0

I am using PostgreSQL for modeling Tree data structures using adjacency list approach. And i would like to be able to store extra data on each leaf indicating to which group this tree belong:

CREATE TABLE groups (
  group_id integer PRIMARY KEY
);

CREATE TABLE leafs (
  leaf_id   integer PRIMARY KEY,
  parent_id integer REFERENCES leafs ON DELETE CASCADE ON UPDATE CASCADE,

  group_id integer REFERENCES groups ON DELETE CASCADE ON UPDATE CASCADE NOT NULL
);

I also would like to ensure that each leaf could only be connected to the same group. It looks like this could be done by either creating a TRIGGER or CHECK constraint. I have two questions:

  1. What is the most efficient/right way to handle this particular case, TRIGGER or CHECK constraint? (and what is rule of thumbs for choosing between these two)

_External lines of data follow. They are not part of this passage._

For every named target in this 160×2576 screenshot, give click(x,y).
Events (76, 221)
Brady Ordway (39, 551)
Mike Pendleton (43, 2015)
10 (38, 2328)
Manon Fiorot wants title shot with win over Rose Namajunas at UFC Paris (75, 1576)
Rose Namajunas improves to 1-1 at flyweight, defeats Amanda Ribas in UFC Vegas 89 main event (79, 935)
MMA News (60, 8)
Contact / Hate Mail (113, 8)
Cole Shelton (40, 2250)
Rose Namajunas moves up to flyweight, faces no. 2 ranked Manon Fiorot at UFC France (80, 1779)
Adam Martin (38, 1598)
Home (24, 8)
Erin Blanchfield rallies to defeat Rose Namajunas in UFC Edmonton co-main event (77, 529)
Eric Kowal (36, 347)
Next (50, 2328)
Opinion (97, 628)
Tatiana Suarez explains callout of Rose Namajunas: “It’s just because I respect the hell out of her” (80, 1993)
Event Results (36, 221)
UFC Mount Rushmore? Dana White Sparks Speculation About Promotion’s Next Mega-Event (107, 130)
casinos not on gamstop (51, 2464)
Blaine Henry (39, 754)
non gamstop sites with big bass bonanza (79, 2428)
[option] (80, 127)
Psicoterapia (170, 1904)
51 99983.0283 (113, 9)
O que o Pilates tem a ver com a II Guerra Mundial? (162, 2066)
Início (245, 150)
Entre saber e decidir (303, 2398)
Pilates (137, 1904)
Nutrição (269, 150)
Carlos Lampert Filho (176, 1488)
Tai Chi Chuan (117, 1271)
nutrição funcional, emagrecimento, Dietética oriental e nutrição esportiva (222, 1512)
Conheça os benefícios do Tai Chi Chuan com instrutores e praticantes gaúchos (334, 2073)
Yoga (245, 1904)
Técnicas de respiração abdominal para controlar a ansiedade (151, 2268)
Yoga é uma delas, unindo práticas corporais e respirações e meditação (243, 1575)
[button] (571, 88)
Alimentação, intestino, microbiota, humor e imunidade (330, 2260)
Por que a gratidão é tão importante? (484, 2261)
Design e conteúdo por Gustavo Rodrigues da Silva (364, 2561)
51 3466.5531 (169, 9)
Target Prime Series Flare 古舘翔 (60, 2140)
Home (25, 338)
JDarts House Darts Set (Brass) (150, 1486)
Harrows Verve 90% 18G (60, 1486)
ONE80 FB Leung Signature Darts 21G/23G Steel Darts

  2. Is there is a better way to enforce consistency of this model (or perhaps alternative ways to model such groups of trees).

Thanks,

Code for TRIGGER version:

CREATE OR REPLACE FUNCTION after_leaf_update()
  RETURNS trigger AS
$$
BEGIN
IF (NEW.parent_id IS NOT NULL) AND (SELECT group_id FROM leafs WHERE leaf_id=NEW.parent_id) <> NEW.group_id THEN
    RAISE EXCEPTION 'group_id of node/leaf does not match!!!';
END IF;
RETURN NEW;
END;
$$
LANGUAGE 'plpgsql';


CREATE TRIGGER leafs_consistency_check
  BEFORE INSERT OR UPDATE
  ON leafs
  FOR EACH ROW
  EXECUTE PROCEDURE after_leaf_update();

Code for CHECK constraint version:

CREATE OR REPLACE FUNCTION leafs_consistency_check_constraint(prn_id integer, grp_id integer) RETURNS BOOL AS
$$
BEGIN
    IF (prn_id IS NOT NULL) AND (SELECT group_id FROM leafs WHERE leaf_id=prn_id) <> grp_id THEN
    RAISE EXCEPTION 'CHECK: group_id of node/leaf does not match!!!';
END IF;
RETURN TRUE;

END;
$$ LANGUAGE plpgsql;

ALTER TABLE leafs ADD constraint group_id_constraint check ( leafs_consistency_check_constraint(parent_id, group_id) );
Yatima
  • 119
  • 7
  • Did you check the [PostgreSQL ltree module](https://www.postgresql.org/docs/current/static/ltree.html)? Is it applicable? Can you do something like `CREATE TABLE test (path ltree, YOUR_LABEL_HERE text NOT NULL)` like in the `F.21.4. Example`? Enable the module for a database by using `CREATE EXTENSION ltree`. – flutter Jun 13 '17 at 23:47
  • Did you check the answer to this [SO question](https://stackoverflow.com/questions/14543173/postgresql-designing-a-tree-hierarchy-with-mixed-node-types-inheritance-does)? Does it help? – flutter Jun 13 '17 at 23:55
  • @flutter - thank you for the link! I was not aware of ltree module - i will check it out! – Yatima Jun 14 '17 at 21:07
  • @flutter re using inheritance: i have checked it out - does not seems to help in my case since `leafs` is all of the same type... – Yatima Jun 14 '17 at 21:41

1 Answers1

1

Use the trigger.

Generally speaking, Postgres devs don't recommend putting functions which run queries in CHECK constraints. Among other things, under some circumstances the CHECK constraint might get checked more than once for a query, and that's a pretty expensive check. More importantly, there's a lot of careful engineering around row visibility and similar considerations for Triggers which simply doesn't exist for Constraints.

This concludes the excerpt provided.